To understand the flow of energy (Btu) through a system, you need to understand the first law of thermodynamics; simply stated it says that energy (Btu) can neither be created nor destroyed. Energy can only be transformed from one form to another. For the end-user then, we can diagram a complete energy analysis (heat balance) of all energy inputs into the system, and all energy discharges out of the system.

Since energy can't be created or destroyed, the summation of total energy inputs must equal the summation of the total energy discharges. To put it an-other way, the sum of the energy (potential, kinetic, thermal, chemical, and electrical) entering a process must equal the sum of the energy leaving.

A properly prepared energy balance sheet analysis of a system or an entire plant is an excellent way to present your energy survey results to management. Terms such as combustion efficiency, boiler efficiency, and plant efficiency should be included in the energy survey and the losses, but these terms can be confusing. The confusion results from the many different ways to calculate these terms. Therefore, it is important to show the calculation procedures and to provide all information on losses.

Combustion Efficiency

Combustion efficiency is a measure of the percent of available energy in the fuel and air, which is released in the combustion process. Stated another way, it is the ratio of available heat (after losses) divided by the fuel input. Table 1 shows the combustion efficiency equation and the associated losses.

Heat loss (due to dry gas) is heat carried away (out of the stack) by the hot flue gases. This loss is usually called "dry flue gas" loss. Hotter stack temperatures and large quantities of excess air increase the loss. Excess air beyond stoichiometric conditions is required to ensure complete combustion and to allow for proper control. The sensible heat loss in the dry chimney gases is one of the losses. For complete combustion, solid fuels require the greatest excess air and dry flue gas losses, and gaseous fuels the least. A flue gas temperature well above the acid dew point temperature is a good indicator of excessive dry gas losses. The ratio of hydrogen atoms to carbon atoms in a given fuel greatly affects the efficiency of a boiler. In complete combustion, hydrogen atoms in the fuel combine with oxygen in the combustion air to form water, which consumes the heat of vaporization to become water vapor in the flue gas. The latent heat of vaporization is lost when water vapor leaves the boiler stack because the vapor cannot be condensed due to an inherent corrosion problem due to the presence of SO3 in the flue gas. Some commercial furnaces do offer secondary stainless-steel heat exchangers so that this latent heat can be recovered. See Table 3 for typical values for water vapor formation from hydrogen in the fuel. The table shows that natural gas produces much more water vapor than coal due to its higher hydrogen content. Natural gas also has much higher losses in this category than coal.

Moisture in fuel reduces the efficiency of the boiler by discharging heat up the stack in the form of highly superheated vapor. The water present in the fuel consumes latent heat of vaporization (from the available energy) to become water vapor in the flue gas. There is also a sensible heat loss due to superheating the vapor. The total loss for this category can be a significant loss for solid fuels, but tends to be small for gaseous fuels.

::::::::

# [Tasks to carry out]
1: Translate this sentence from the passage on energy balance into Spanish: "Energy can only be transformed from one form to another."
2: Please output the energy balance passage word for word from "Combustion efficiency is" up to and including "the associated losses.".

::::::::

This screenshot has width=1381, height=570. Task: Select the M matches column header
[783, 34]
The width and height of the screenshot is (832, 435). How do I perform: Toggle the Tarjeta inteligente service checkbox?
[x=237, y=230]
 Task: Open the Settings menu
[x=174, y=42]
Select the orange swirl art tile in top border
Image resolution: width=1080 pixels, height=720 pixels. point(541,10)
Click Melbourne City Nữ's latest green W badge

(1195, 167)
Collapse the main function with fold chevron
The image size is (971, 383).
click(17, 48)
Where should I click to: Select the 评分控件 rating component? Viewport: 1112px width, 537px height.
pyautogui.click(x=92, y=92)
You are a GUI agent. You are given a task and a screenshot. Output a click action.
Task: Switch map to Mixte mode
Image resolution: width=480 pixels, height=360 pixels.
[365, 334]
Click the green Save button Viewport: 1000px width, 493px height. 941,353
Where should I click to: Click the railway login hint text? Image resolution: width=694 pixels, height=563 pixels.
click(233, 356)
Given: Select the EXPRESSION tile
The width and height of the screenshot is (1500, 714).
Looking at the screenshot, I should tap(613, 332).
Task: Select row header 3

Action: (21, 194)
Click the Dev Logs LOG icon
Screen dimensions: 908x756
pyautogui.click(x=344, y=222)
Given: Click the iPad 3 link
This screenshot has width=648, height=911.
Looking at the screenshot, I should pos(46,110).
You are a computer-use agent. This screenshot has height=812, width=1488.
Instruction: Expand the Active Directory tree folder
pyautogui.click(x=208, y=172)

::::::::

# [Responses in order]
1: La energía solo puede transformarse de una forma a otra.

2:
Combustion efficiency is a measure of the percent of available energy in the fuel and air, which is released in the combustion process. Stated another way, it is the ratio of available heat (after losses) divided by the fuel input. Table 1 shows the combustion efficiency equation and the associated losses.